The Book Thief

Characters

Liesel Meminger

The protagonist of the story. She is an adopted young girl on the verge of adolescence, with blonde hair that "was a close enough brand of German blonde" and a "smile that was starving" when she very rarely showed it. She is fostered by the Hubermanns when her father "abandons" their family and her mother is forced to give her up as a foster child. Liesel is the "book thief" referred to in the title.[3]

Hans Hubermann (Papa)

Liesel's foster father and husband of Rosa. Hans was a World War 1 fighter, accordion player, book aficionado and handyman. He develops a close and loving relationship with Liesel, and becomes a main source of strength and support for her throughout the novel.
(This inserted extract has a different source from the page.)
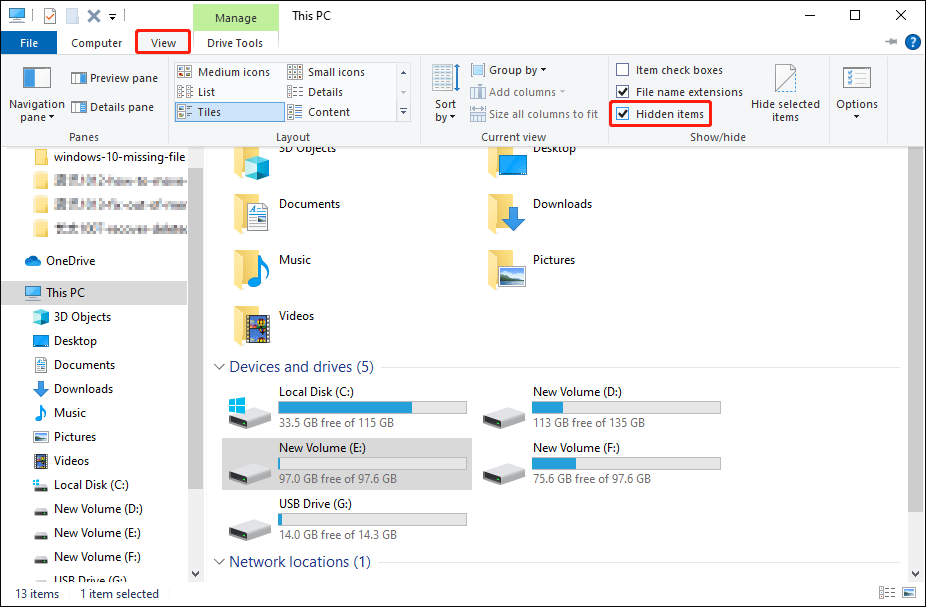This screenshot has width=926, height=607.
Task: Click the Add columns button
Action: pos(519,91)
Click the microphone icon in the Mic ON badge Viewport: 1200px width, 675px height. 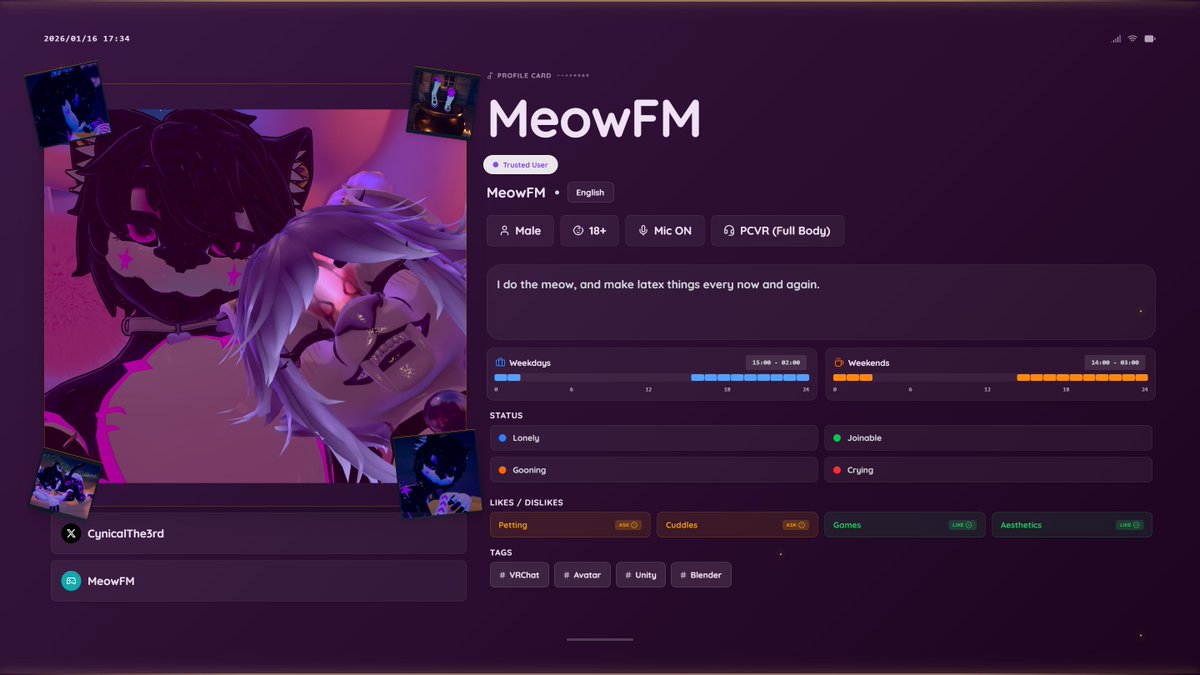coord(642,230)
He, like Liesel, doesn't have much experience with reading. Together, the two of them help each other with reading and write all the words they learn on a wall in the basement.[3]

Rosa Hubermann (Mama)

Liesel's sharp-tongued, often abrasive, foster mother. She is 5'1" and has a "wardrobe" build, with a displeased face, brown-grey tightly-cinched hair often tied up in a bun, and "chlorinated" eyes. To supplement the household income, she does washing and ironing for five of the wealthier households in Molching. She has a quick temper, dictates to the household, and is known for straightening out previous foster children. Though she often swears at Liesel, she cares very much for her. She has two children of her own, Trudy and Hans, Jr.[3]

Rudy Steiner

Liesel's neighbor. He has bony legs, rugged teeth, blue eyes, lemon-colored hair and likes to get in the middle of situations. Despite being the German ideal (blond hair and blue eyes), he does not support the Nazis. As part of a household with six children, Rudy is habitually hungry. He is known throughout the neighborhood due to the "Jesse Owens incident", in which he colored himself with coal one night and ran one hundred meters at the local sports field. He is academically and athletically gifted, which attracts the attention of Nazi Party officials, leading to an attempted recruitment. His lack of support for the Nazi party becomes problematic as the story progresses. Rudy becomes Liesel's best friend, and eventually falls in love with her, always trying (unsuccessfully) to get a kiss out of her.[3]

Max Vandenburg

A Jewish fist-fighter takes refuge from the Nazi regime in the Hubermann's basement. He is the son of a WWI German soldier who fought with Hans Hubermann, and the two developed a close friendship during the war. He has brown, feather-like hair and swampy brown eyes. During the Nazis' reign of terror, Hans agrees to shelter Max and hide him from the Nazi party. During his stay at the Hubermann's house, Max befriends Liesel due to their shared affinity for words. He writes two books for her and presents her with a sketchbook that contains his life story, which helps Liesel to develop as a writer and reader.[3]

Tommy Müller

Tommy lives on Himmel Street and is friends with Liesel and Rudy. Tommy has severe ear problems because he got lost in the snow for a long period of time as a young child. He is part of the Hitler Youth organization.[3]

Ilsa Hermann

The wife of the mayor of Molching who employs Rosa Hubermann. Ilsa allows Liesel to visit and read books in her personal library. She also gives Liesel a diary, which leads Liesel to write her own story, "The Book Thief".[3]

Death

The narrator throughout the story, Death, is tired of his job and wants a vacation, but cannot take one because there would be nobody to replace him. Death speaks of his job, removing souls and carrying them away. He is "haunted by humans".[3]